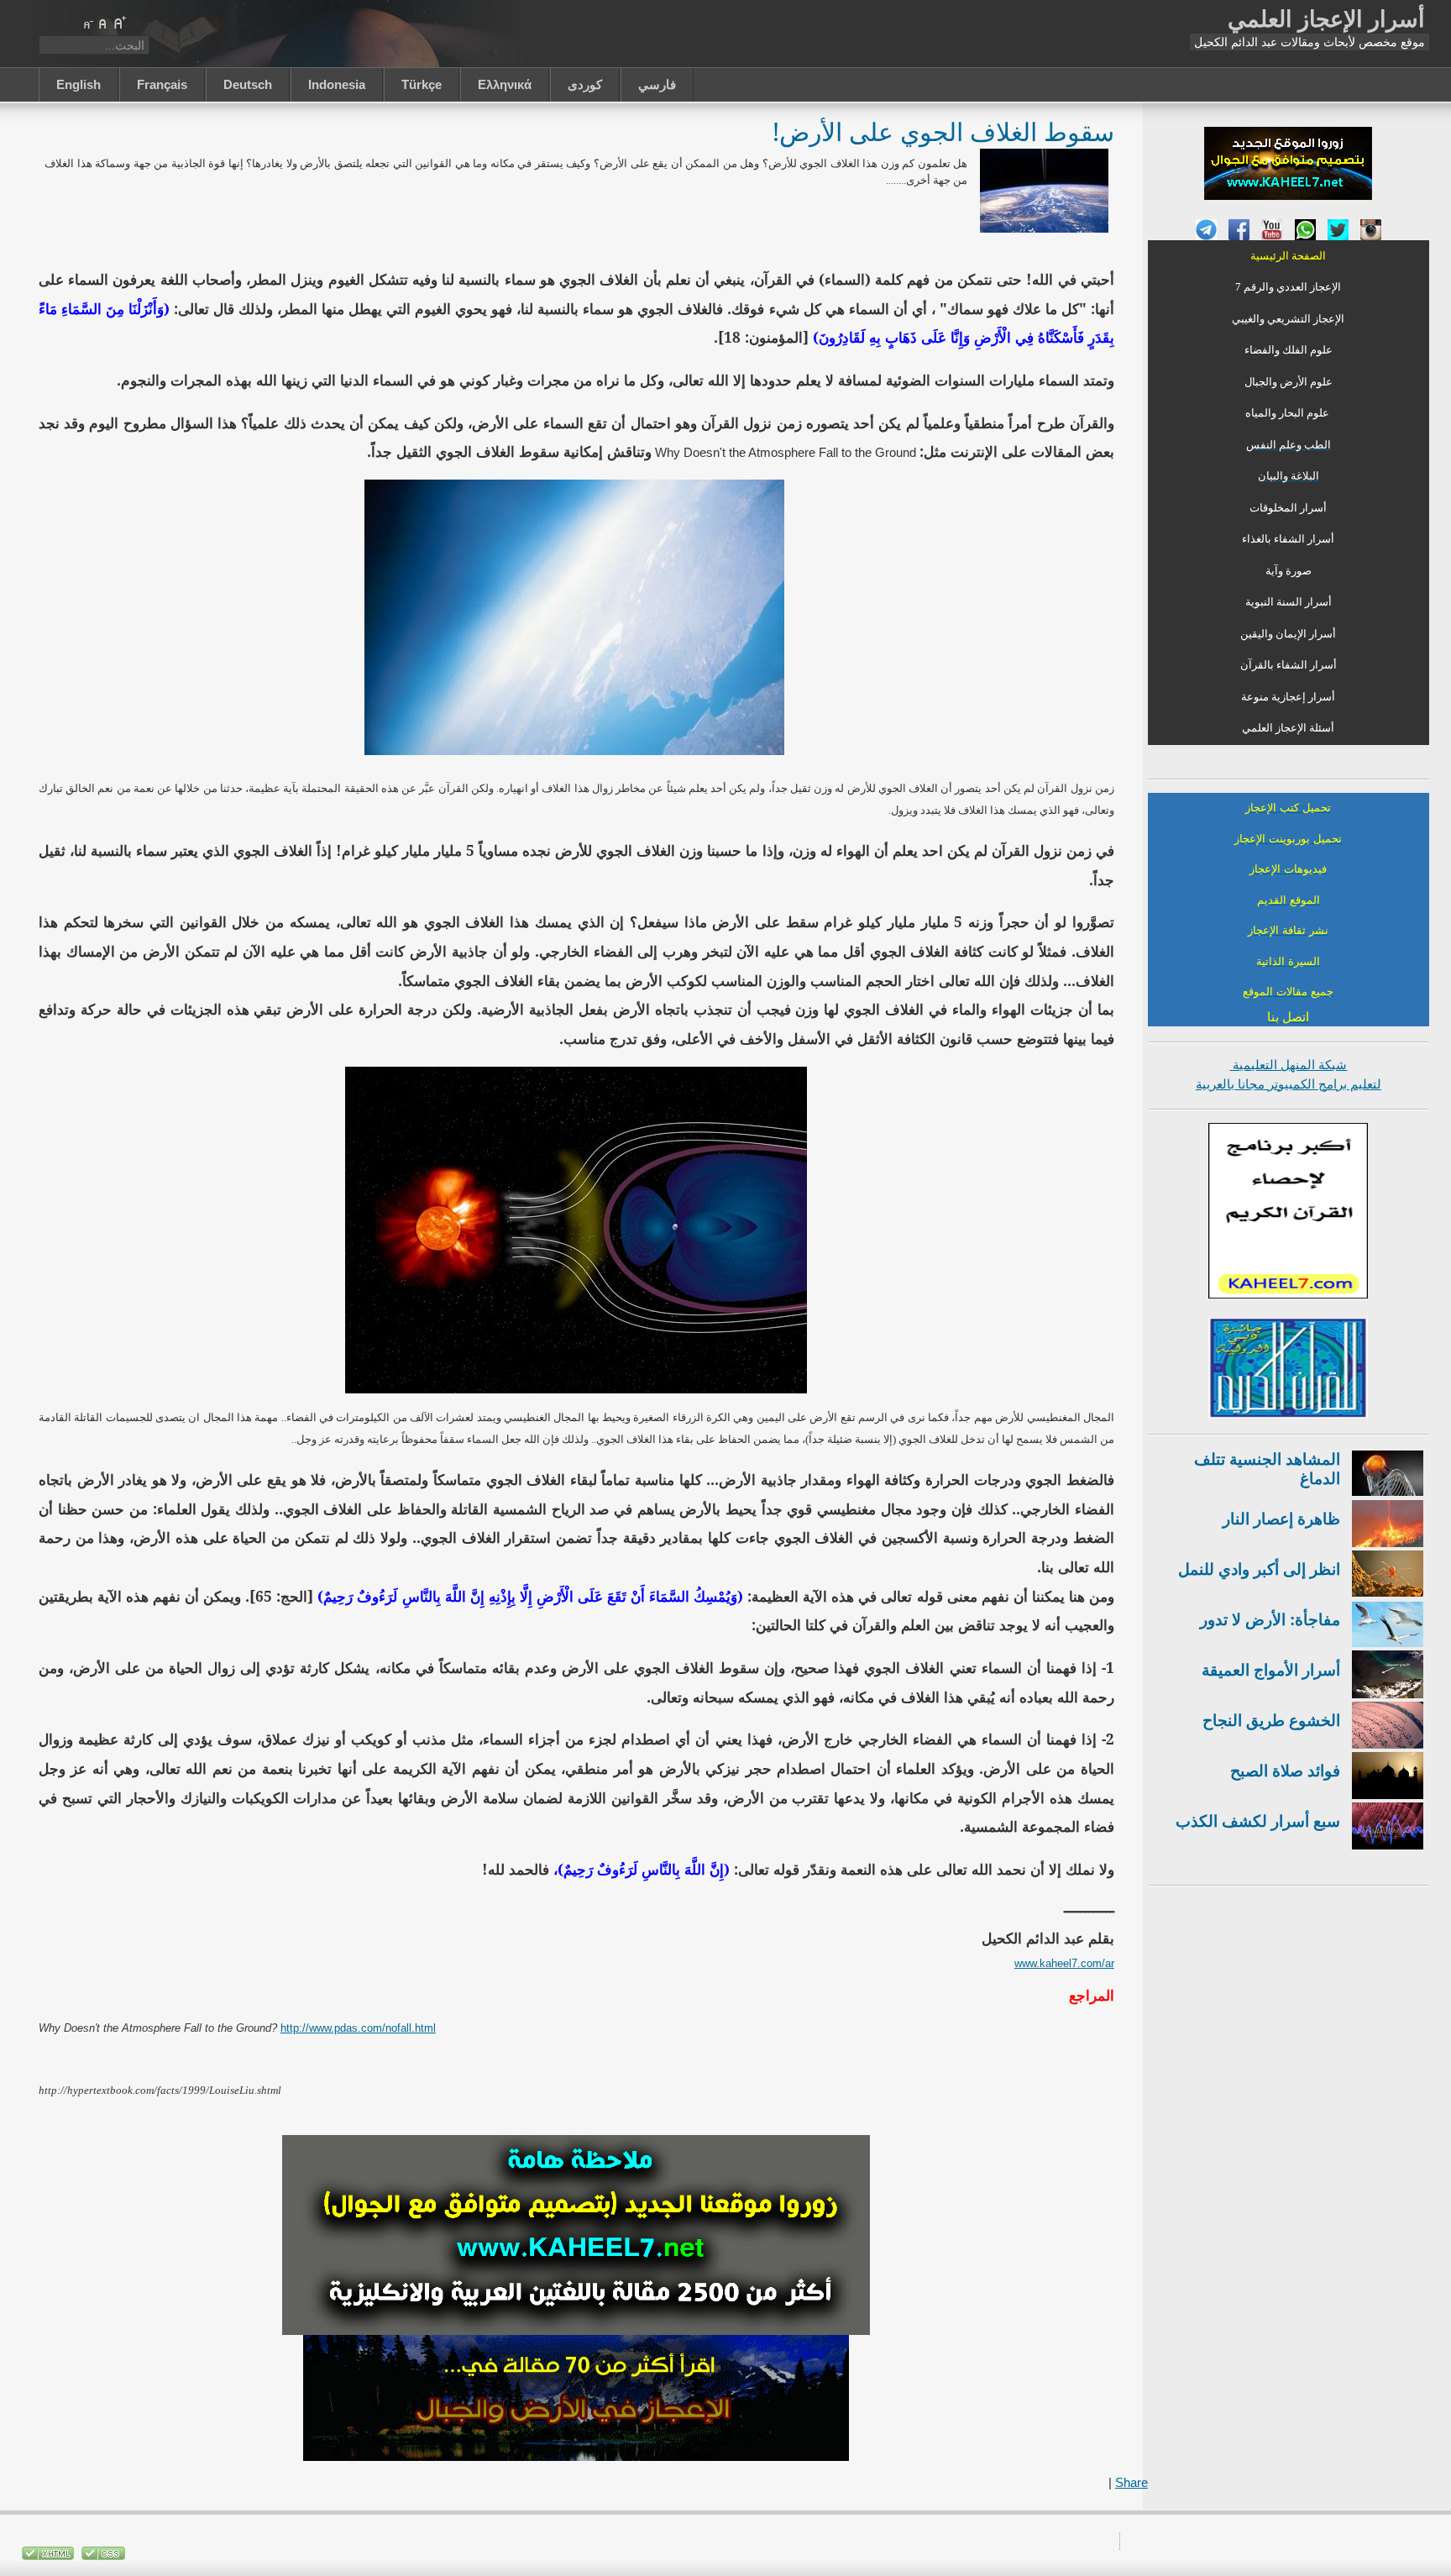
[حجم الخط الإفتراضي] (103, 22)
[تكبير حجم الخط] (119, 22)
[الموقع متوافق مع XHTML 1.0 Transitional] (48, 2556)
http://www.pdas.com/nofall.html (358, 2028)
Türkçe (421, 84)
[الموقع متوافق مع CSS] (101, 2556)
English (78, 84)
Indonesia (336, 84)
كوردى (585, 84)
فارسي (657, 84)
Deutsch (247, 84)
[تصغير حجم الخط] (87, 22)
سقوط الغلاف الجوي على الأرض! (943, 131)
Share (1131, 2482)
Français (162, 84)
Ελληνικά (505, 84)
---
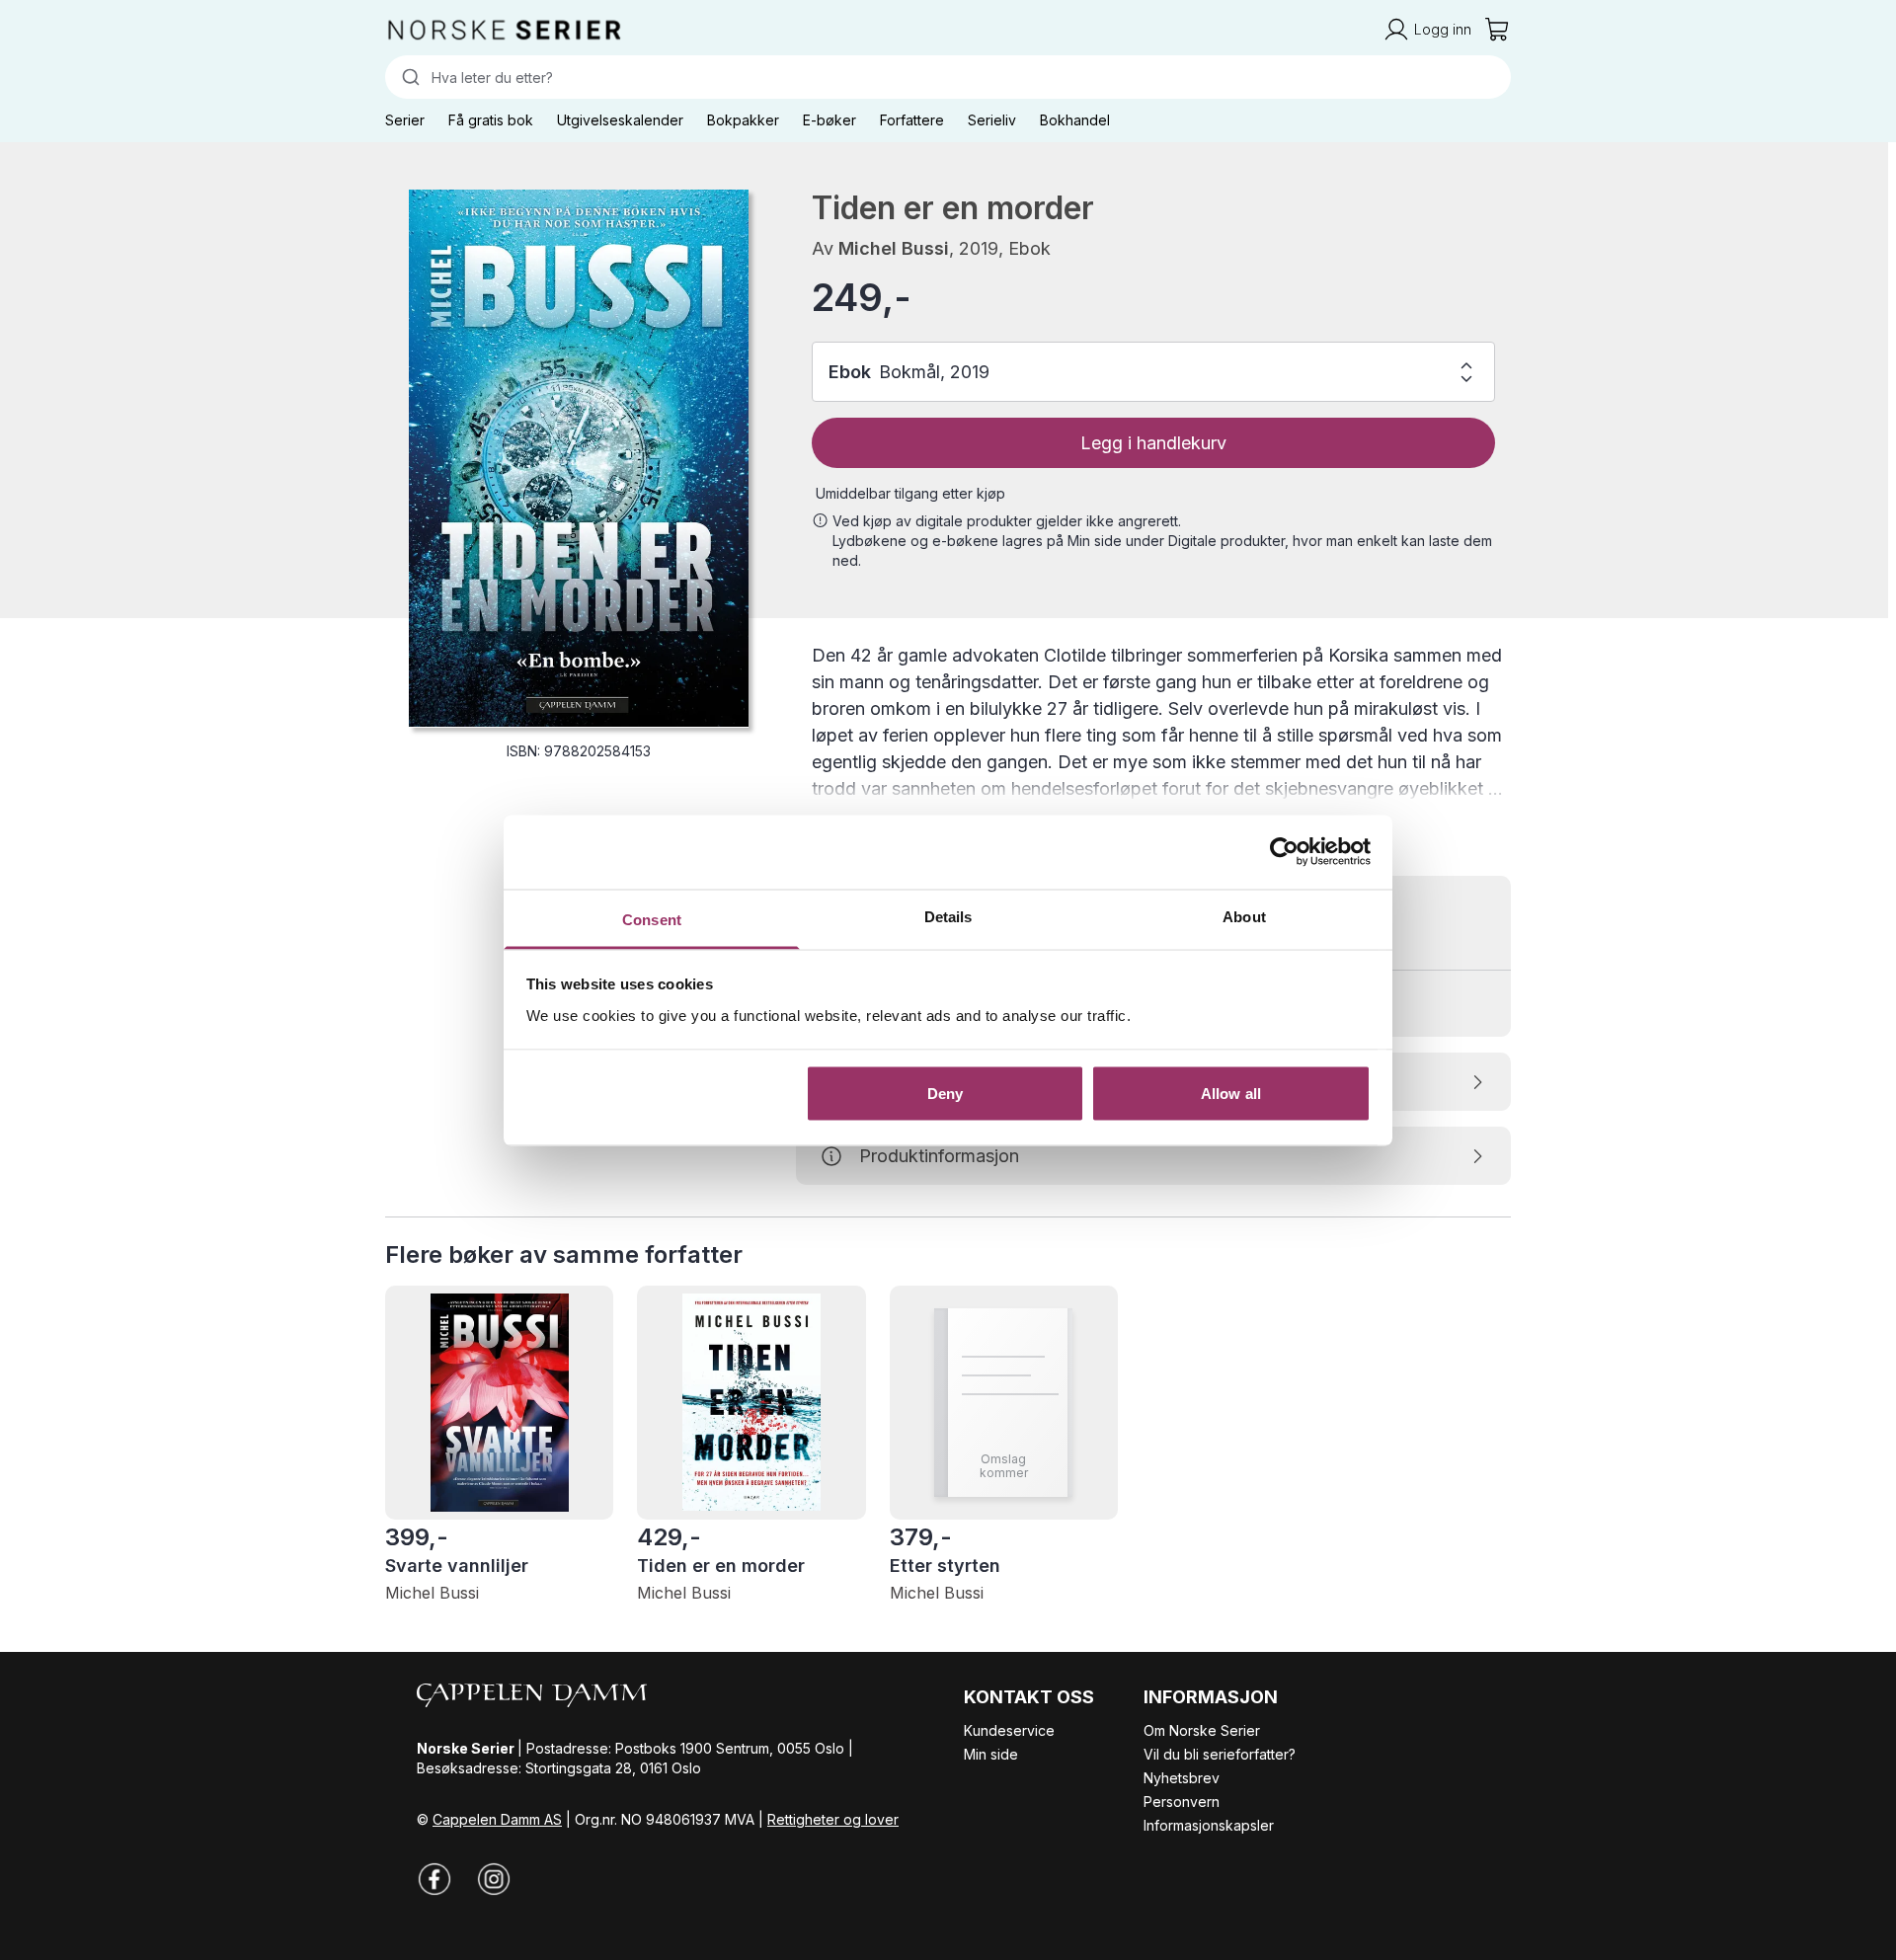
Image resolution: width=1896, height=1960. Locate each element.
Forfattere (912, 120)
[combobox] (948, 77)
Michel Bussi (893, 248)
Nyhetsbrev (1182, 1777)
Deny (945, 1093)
---
Please filter the entries for the word "الموقع" and copy the lines that have it.

Final answer:
[الموقع متوافق مع XHTML 1.0 Transitional] (48, 2556)
[الموقع متوافق مع CSS] (101, 2556)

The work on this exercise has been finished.